1Pouvoir suivre pas à pas, parfois d’heure en heure, le processus de négociation d’une des grèves les plus cruciales de l’immédiat après-guerre en France, voici ce que nous offrent les exceptionnelles archives du premier PDG de la Régie Renault, Pierre Lefaucheux [1]. Du 25 avril au 16 mai 1947 se joue en effet à Billancourt un moment clé de l’histoire de Renault, et, plus généralement, de l’histoire de la Reconstruction. À travers cette grève, c’est toute une partie des contradictions de l’immédiat après-guerre qui se trouve exposée : la grève, déclenchée contre la volonté de la CGT, éclate dans une entreprise nationalisée qui, parce que son PDG respecte tant bien que mal la politique de contrôle des prix et des salaires du gouvernement, se trouve défavorisée par rapport à d’autres entreprises moins respectueuses de la législation.
2Chez Renault, cette grève, la première à Billancourt depuis la Libération puis la nationalisation, marque un tournant : dès lors, les grèves et la menace de grève feront partie du quotidien de cette entreprise nationale, après deux années et demie où la « bataille de la production » avait conduit la direction et la CGT à travailler ensemble. Ce qui se passe chez Renault s’applique peu ou prou au niveau du pays puisque, suite à cette grève, les événements de mai-juin 1947 en France marquent la première grande vague de grèves depuis la Libération [2]. Plus généralement, avril-mai chez Renault participe à la myriade d’événements qui se sont déroulés au cours de cette année 1947, année tournant, ou plutôt « point de départ d’évolutions à très long terme » [3]. Car après tout, c’est bien au moment de cette grève que le Parti communiste décidera de se désolidariser du gouvernement, avec pour conséquence son éviction et la rupture du « tripartisme » [4].

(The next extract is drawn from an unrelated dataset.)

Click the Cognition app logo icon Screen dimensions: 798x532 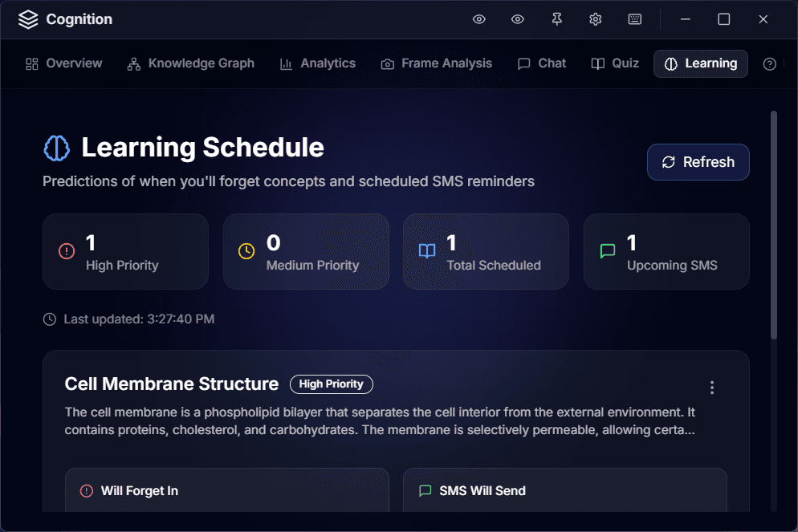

3Le propos de cet article ne consiste pas à revenir sur la grève elle-même, sur ses causes, ou ses conséquences [5]. Il s’agit en revanche - dans une période de transformation considérable du travail, du salariat et des stratégies des entreprises de l’industrie automobile [6] - de chercher à comprendre le processus de négociation lui-même, de repérer les différentes étapes qui ont permis de passer d’une situation de blocage à la résolution du conflit. Cette négociation est d’autant plus intéressante que, finalement, le point d’arrivée est très proche de ce que demandait, dès le premier jour, la CGT.
4Une première façon de comprendre l’aboutissement du processus de négociation de la grève d’avril-mai 1947 consiste à le regarder comme un compromis entre plusieurs parties contradictoires, chacune ayant fait sa part d’efforts : la solution finale n’est pas l’augmentation de 3 frs uniforme demandée par la CGT ; elle n’est pas non plus la prime progressive voulue par la direction ; elle est un mixte des deux, avec une partie uniforme (pour la plus grande partie) et une petite partie progressive et, au final, une augmentation conséquente à la fois pour le bas de la hiérarchie (3 frs) et pour le haut (3,80). Bien sûr, cette interprétation se heurte au fait qu’il y avait non pas deux mais trois protagonistes mais, là encore, une interprétation simple est possible : le gouvernement a refusé une telle augmentation jusqu’à l’exclusion des ministres communistes ; à partir de là, il était prêt à céder. Dans cette vision, chacun a renoncé plus ou moins à ses exigences, certains plus que d’autres, et le processus ressemble assez à un phénomène d’optimisation sous contraintes, si l’on peut dire.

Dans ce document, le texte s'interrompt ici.